## Activity
Copy out every line of the data that follows, exactly.

## Exercise materials
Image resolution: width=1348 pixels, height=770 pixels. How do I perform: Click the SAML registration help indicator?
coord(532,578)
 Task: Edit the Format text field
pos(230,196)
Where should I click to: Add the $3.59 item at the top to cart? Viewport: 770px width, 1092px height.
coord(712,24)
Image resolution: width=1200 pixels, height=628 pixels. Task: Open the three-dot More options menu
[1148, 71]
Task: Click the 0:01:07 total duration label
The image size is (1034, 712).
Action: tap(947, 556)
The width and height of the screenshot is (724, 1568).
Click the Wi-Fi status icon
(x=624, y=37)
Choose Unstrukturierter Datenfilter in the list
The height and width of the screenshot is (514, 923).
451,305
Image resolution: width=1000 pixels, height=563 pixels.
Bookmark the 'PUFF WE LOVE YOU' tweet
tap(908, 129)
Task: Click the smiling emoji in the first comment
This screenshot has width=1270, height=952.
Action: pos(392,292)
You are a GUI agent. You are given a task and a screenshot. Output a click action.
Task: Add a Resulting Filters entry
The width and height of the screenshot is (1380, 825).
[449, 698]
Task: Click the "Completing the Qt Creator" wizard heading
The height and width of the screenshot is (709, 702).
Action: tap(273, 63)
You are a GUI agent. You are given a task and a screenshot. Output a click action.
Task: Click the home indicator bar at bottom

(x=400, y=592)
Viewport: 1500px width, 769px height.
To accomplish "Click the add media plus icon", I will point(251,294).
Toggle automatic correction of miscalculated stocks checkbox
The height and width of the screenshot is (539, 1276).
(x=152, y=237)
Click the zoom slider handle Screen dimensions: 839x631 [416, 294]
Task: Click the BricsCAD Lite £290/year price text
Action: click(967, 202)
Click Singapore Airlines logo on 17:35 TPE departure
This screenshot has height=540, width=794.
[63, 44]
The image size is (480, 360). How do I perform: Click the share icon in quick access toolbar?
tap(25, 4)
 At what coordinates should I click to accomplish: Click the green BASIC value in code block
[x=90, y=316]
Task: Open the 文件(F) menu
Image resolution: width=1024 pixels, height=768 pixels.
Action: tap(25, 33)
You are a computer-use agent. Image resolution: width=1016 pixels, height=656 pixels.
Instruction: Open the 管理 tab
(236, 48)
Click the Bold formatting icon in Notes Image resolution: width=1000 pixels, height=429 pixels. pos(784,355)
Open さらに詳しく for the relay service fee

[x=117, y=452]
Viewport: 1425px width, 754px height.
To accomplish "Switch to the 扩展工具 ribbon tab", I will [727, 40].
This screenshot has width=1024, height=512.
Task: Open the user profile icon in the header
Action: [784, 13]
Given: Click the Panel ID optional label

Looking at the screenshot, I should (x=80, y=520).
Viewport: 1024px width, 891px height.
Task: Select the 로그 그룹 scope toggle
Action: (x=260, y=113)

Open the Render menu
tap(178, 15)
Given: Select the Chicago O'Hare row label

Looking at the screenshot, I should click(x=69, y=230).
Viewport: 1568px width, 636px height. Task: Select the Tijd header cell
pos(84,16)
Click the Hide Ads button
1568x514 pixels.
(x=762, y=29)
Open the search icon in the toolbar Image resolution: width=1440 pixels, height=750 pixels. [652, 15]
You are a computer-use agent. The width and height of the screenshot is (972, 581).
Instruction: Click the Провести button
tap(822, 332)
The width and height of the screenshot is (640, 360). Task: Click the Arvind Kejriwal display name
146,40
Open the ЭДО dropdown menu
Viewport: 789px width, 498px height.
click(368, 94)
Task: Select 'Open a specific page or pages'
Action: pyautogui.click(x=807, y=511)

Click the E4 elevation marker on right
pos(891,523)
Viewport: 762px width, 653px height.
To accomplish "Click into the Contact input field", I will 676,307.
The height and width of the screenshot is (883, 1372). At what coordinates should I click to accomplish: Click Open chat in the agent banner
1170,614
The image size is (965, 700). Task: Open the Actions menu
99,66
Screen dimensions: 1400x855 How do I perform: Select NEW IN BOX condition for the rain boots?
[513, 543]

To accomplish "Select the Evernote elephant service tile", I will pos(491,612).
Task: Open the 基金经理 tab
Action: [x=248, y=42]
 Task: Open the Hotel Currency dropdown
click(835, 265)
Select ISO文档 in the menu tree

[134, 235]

## Exercise response
Image resolution: width=1348 pixels, height=770 pixels. How do I perform: Click the SAML registration help indicator?
coord(532,578)
 Task: Edit the Format text field
pos(230,196)
Where should I click to: Add the $3.59 item at the top to cart? Viewport: 770px width, 1092px height.
coord(712,24)
Image resolution: width=1200 pixels, height=628 pixels. Task: Open the three-dot More options menu
[1148, 71]
Task: Click the 0:01:07 total duration label
The image size is (1034, 712).
Action: tap(947, 556)
The width and height of the screenshot is (724, 1568).
Click the Wi-Fi status icon
(x=624, y=37)
Choose Unstrukturierter Datenfilter in the list
The height and width of the screenshot is (514, 923).
451,305
Image resolution: width=1000 pixels, height=563 pixels.
Bookmark the 'PUFF WE LOVE YOU' tweet
tap(908, 129)
Task: Click the smiling emoji in the first comment
This screenshot has width=1270, height=952.
Action: pos(392,292)
You are a GUI agent. You are given a task and a screenshot. Output a click action.
Task: Add a Resulting Filters entry
The width and height of the screenshot is (1380, 825).
[449, 698]
Task: Click the "Completing the Qt Creator" wizard heading
The height and width of the screenshot is (709, 702).
Action: tap(273, 63)
You are a GUI agent. You are given a task and a screenshot. Output a click action.
Task: Click the home indicator bar at bottom

(x=400, y=592)
Viewport: 1500px width, 769px height.
To accomplish "Click the add media plus icon", I will point(251,294).
Toggle automatic correction of miscalculated stocks checkbox
The height and width of the screenshot is (539, 1276).
(x=152, y=237)
Click the zoom slider handle Screen dimensions: 839x631 [416, 294]
Task: Click the BricsCAD Lite £290/year price text
Action: click(967, 202)
Click Singapore Airlines logo on 17:35 TPE departure
This screenshot has height=540, width=794.
[63, 44]
The image size is (480, 360). How do I perform: Click the share icon in quick access toolbar?
tap(25, 4)
 At what coordinates should I click to accomplish: Click the green BASIC value in code block
[x=90, y=316]
Task: Open the 文件(F) menu
Image resolution: width=1024 pixels, height=768 pixels.
Action: tap(25, 33)
You are a computer-use agent. Image resolution: width=1016 pixels, height=656 pixels.
Instruction: Open the 管理 tab
(236, 48)
Click the Bold formatting icon in Notes Image resolution: width=1000 pixels, height=429 pixels. pos(784,355)
Open さらに詳しく for the relay service fee

[x=117, y=452]
Viewport: 1425px width, 754px height.
To accomplish "Switch to the 扩展工具 ribbon tab", I will [727, 40].
This screenshot has width=1024, height=512.
Task: Open the user profile icon in the header
Action: [784, 13]
Given: Click the Panel ID optional label

Looking at the screenshot, I should (x=80, y=520).
Viewport: 1024px width, 891px height.
Task: Select the 로그 그룹 scope toggle
Action: (x=260, y=113)

Open the Render menu
tap(178, 15)
Given: Select the Chicago O'Hare row label

Looking at the screenshot, I should click(x=69, y=230).
Viewport: 1568px width, 636px height. Task: Select the Tijd header cell
pos(84,16)
Click the Hide Ads button
1568x514 pixels.
(x=762, y=29)
Open the search icon in the toolbar Image resolution: width=1440 pixels, height=750 pixels. [652, 15]
You are a computer-use agent. The width and height of the screenshot is (972, 581).
Instruction: Click the Провести button
tap(822, 332)
The width and height of the screenshot is (640, 360). Task: Click the Arvind Kejriwal display name
146,40
Open the ЭДО dropdown menu
Viewport: 789px width, 498px height.
click(368, 94)
Task: Select 'Open a specific page or pages'
Action: pyautogui.click(x=807, y=511)

Click the E4 elevation marker on right
pos(891,523)
Viewport: 762px width, 653px height.
To accomplish "Click into the Contact input field", I will 676,307.
The height and width of the screenshot is (883, 1372). At what coordinates should I click to accomplish: Click Open chat in the agent banner
1170,614
The image size is (965, 700). Task: Open the Actions menu
99,66
Screen dimensions: 1400x855 How do I perform: Select NEW IN BOX condition for the rain boots?
[513, 543]

To accomplish "Select the Evernote elephant service tile", I will pos(491,612).
Task: Open the 基金经理 tab
Action: [x=248, y=42]
 Task: Open the Hotel Currency dropdown
click(835, 265)
Select ISO文档 in the menu tree

[134, 235]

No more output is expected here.